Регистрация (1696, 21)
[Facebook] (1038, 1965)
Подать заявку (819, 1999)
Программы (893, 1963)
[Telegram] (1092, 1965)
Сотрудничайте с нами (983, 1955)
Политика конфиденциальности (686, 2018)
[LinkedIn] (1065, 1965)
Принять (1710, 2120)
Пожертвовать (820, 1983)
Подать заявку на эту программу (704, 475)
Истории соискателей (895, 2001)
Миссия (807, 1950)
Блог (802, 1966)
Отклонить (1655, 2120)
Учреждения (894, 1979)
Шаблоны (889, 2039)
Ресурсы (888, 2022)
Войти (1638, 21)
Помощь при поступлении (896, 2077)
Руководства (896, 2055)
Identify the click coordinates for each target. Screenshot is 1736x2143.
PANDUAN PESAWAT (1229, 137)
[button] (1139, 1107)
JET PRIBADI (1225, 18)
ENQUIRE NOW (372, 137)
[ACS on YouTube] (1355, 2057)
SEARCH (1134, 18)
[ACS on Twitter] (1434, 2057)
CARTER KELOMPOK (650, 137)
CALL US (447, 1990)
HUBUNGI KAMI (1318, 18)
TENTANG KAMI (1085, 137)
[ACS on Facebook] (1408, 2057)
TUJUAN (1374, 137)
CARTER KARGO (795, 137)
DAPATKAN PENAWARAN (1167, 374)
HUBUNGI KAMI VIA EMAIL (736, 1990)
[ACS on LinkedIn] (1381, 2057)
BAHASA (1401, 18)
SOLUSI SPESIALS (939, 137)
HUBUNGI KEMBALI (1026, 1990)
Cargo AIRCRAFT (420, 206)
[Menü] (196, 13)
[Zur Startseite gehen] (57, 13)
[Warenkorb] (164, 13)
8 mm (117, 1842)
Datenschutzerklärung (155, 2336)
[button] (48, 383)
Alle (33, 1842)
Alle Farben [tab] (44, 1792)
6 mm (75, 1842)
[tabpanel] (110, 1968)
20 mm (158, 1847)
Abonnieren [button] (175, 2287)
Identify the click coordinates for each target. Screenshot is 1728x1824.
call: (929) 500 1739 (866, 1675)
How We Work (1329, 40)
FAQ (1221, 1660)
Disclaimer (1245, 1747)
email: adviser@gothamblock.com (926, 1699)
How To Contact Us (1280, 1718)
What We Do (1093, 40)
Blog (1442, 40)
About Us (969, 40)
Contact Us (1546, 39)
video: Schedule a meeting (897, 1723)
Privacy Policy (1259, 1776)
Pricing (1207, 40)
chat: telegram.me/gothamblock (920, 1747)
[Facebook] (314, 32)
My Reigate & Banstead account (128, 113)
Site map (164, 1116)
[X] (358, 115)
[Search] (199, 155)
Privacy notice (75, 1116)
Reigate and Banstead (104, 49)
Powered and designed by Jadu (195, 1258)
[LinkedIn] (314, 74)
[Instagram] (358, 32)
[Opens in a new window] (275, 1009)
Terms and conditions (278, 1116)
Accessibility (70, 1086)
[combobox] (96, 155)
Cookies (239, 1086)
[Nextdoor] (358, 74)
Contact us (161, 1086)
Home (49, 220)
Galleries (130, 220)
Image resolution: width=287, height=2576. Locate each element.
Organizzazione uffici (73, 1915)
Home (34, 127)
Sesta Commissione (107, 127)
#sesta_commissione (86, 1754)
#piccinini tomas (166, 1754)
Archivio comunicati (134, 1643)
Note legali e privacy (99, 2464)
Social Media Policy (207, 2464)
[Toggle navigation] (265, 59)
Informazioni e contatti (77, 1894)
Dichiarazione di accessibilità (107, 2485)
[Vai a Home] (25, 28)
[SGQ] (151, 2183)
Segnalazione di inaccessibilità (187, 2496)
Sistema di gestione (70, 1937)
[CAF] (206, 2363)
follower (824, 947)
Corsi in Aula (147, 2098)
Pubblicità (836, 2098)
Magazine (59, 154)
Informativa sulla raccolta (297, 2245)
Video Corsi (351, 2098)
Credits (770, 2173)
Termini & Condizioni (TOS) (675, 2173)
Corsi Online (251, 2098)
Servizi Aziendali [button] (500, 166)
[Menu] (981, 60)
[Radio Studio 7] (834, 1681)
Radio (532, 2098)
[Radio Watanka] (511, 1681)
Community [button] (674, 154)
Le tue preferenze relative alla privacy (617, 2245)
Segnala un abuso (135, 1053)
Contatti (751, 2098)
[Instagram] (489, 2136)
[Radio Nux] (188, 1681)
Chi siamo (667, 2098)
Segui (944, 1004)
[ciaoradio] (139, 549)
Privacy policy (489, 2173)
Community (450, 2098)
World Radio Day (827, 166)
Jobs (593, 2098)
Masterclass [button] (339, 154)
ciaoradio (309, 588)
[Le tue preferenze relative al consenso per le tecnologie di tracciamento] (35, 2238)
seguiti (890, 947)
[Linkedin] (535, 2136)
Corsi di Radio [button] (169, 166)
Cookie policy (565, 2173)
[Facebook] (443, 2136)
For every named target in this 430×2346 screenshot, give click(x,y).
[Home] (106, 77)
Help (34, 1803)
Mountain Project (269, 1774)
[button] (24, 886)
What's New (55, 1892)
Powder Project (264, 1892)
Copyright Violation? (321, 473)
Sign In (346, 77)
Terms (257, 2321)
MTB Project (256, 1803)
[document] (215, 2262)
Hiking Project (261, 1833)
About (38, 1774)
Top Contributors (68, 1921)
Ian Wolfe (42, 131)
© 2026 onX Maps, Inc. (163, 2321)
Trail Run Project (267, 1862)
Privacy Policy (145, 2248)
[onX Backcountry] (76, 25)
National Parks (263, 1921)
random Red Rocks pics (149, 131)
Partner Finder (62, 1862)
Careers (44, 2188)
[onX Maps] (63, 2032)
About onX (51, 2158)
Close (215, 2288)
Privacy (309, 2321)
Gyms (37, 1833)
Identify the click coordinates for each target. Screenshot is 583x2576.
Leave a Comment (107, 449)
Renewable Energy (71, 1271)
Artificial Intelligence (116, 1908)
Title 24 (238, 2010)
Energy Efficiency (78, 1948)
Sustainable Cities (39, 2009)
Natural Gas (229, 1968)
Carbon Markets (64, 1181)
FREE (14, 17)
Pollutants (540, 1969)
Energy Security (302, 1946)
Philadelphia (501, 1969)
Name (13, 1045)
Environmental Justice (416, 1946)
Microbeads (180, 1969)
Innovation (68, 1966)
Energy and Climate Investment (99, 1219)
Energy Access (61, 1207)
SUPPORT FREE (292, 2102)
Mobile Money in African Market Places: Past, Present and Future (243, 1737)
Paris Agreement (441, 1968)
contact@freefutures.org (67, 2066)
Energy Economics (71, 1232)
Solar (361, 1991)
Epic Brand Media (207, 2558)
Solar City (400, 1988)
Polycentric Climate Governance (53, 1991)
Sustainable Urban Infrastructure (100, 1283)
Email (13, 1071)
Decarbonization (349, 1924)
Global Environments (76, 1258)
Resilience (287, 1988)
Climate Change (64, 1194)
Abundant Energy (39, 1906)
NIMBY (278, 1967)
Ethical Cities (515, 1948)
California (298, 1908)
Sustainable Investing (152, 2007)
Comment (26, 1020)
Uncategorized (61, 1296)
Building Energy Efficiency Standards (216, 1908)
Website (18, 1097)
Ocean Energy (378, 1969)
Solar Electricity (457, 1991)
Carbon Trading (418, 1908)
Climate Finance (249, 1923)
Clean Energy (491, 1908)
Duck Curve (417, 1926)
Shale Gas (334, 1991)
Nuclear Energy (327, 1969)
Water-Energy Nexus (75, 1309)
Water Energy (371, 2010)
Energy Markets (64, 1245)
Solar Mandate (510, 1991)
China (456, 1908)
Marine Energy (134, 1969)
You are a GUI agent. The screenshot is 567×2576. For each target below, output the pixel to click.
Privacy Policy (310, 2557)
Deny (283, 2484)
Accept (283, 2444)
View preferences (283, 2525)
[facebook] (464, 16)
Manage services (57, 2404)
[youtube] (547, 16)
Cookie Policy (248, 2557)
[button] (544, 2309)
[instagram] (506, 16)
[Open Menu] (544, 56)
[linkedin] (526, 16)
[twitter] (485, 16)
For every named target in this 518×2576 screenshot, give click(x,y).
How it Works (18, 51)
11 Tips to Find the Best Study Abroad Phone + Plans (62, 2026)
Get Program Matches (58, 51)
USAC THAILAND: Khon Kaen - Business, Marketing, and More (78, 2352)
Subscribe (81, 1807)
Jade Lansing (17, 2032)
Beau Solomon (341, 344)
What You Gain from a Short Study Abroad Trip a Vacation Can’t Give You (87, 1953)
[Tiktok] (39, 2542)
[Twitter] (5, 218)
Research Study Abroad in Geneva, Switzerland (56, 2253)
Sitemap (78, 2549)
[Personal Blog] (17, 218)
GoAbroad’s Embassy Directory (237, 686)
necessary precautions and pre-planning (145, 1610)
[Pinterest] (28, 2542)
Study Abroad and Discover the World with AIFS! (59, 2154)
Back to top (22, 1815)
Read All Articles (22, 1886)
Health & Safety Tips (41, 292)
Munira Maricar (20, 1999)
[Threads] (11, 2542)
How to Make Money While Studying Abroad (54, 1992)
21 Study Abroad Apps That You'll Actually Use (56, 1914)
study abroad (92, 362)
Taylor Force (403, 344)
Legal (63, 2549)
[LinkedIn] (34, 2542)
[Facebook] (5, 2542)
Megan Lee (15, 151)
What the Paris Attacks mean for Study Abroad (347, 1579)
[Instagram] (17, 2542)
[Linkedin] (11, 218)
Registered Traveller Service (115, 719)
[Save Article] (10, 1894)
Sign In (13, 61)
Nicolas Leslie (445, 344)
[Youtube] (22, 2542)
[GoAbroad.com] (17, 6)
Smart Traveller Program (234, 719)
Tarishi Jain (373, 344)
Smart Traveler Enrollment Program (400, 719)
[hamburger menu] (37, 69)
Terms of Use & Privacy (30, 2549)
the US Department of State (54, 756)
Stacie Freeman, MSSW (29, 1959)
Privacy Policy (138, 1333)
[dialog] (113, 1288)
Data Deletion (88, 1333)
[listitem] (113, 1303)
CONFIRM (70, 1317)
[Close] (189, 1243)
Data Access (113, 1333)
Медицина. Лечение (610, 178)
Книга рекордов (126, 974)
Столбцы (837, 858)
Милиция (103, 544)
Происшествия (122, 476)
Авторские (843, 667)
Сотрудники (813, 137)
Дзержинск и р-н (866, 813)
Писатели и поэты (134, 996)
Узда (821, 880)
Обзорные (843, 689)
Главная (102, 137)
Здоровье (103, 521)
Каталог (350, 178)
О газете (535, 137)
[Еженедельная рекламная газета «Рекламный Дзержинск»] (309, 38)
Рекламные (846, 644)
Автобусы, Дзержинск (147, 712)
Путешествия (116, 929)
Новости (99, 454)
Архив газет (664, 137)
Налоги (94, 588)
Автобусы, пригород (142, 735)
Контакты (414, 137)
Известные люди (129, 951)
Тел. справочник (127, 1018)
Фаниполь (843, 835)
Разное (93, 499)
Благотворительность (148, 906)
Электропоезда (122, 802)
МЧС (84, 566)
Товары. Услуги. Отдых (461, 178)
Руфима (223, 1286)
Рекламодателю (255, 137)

WHAT IS REQUIRED: Could you reproduce, exactly, every line above from the line with "Clean Energy (491, 1908)" to the line with "How to Make", and no other line? Both ends count.

FINISHED TASK:
Clean Energy (491, 1908)
Duck Curve (417, 1926)
Shale Gas (334, 1991)
Nuclear Energy (327, 1969)
Water-Energy Nexus (75, 1309)
Water Energy (371, 2010)
Energy Markets (64, 1245)
Solar Mandate (510, 1991)
China (456, 1908)
Marine Energy (134, 1969)
You are a GUI agent. The screenshot is 567×2576. For each target below, output the pixel to click.
Privacy Policy (310, 2557)
Deny (283, 2484)
Accept (283, 2444)
View preferences (283, 2525)
[facebook] (464, 16)
Manage services (57, 2404)
[youtube] (547, 16)
Cookie Policy (248, 2557)
[button] (544, 2309)
[instagram] (506, 16)
[Open Menu] (544, 56)
[linkedin] (526, 16)
[twitter] (485, 16)
For every named target in this 518×2576 screenshot, give click(x,y).
How it Works (18, 51)
11 Tips to Find the Best Study Abroad Phone + Plans (62, 2026)
Get Program Matches (58, 51)
USAC THAILAND: Khon Kaen - Business, Marketing, and More (78, 2352)
Subscribe (81, 1807)
Jade Lansing (17, 2032)
Beau Solomon (341, 344)
What You Gain from a Short Study Abroad Trip a Vacation Can’t Give You (87, 1953)
[Tiktok] (39, 2542)
[Twitter] (5, 218)
Research Study Abroad in Geneva, Switzerland (56, 2253)
Sitemap (78, 2549)
[Personal Blog] (17, 218)
GoAbroad’s Embassy Directory (237, 686)
necessary precautions and pre-planning (145, 1610)
[Pinterest] (28, 2542)
Study Abroad and Discover the World with AIFS! (59, 2154)
Back to top (22, 1815)
Read All Articles (22, 1886)
Health & Safety Tips (41, 292)
Munira Maricar (20, 1999)
[Threads] (11, 2542)
How to Make Money While Studying Abroad (54, 1992)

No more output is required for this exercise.